INSTRUCTIONS FOR THE TASK => The expected output is each line in the data below that includes the string "click".

DATA EXTRACT =>
━━━
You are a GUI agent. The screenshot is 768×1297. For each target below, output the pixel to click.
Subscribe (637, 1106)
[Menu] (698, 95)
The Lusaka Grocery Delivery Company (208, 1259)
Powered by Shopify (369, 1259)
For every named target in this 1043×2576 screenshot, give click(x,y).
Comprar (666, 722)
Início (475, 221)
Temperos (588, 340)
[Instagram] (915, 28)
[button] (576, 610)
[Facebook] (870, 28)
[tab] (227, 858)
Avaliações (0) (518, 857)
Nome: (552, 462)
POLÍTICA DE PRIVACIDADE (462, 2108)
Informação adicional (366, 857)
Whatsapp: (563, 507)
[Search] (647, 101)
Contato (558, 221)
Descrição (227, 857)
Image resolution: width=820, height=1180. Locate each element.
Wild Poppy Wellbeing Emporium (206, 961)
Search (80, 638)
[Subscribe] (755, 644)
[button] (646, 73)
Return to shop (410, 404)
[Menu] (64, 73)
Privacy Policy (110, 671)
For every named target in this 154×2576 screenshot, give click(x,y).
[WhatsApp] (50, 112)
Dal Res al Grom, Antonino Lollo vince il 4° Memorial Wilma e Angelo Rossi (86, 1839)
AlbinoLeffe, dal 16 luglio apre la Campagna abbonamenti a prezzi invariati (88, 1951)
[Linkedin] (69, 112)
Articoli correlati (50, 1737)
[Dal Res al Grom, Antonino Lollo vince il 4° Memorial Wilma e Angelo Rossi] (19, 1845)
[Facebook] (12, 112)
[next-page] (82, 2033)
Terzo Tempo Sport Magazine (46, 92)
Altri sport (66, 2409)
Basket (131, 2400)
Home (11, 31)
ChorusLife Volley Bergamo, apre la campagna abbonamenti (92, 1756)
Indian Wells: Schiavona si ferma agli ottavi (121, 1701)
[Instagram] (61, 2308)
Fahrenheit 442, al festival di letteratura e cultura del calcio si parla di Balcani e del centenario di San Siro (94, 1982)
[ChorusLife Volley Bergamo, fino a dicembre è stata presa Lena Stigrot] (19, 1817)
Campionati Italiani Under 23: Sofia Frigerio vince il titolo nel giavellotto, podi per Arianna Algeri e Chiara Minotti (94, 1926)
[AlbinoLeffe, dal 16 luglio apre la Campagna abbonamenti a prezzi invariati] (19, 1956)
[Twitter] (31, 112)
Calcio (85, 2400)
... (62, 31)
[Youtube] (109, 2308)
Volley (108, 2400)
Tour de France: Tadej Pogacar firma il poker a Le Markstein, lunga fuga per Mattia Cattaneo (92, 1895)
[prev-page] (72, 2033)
━━━
RESULT OF THIS TASK =>
You are a GUI agent. The screenshot is 768×1297. For each target below, output the pixel to click.
For every named target in this 1043×2576 screenshot, give click(x,y).
For every named target in this 154×2576 screenshot, give click(x,y).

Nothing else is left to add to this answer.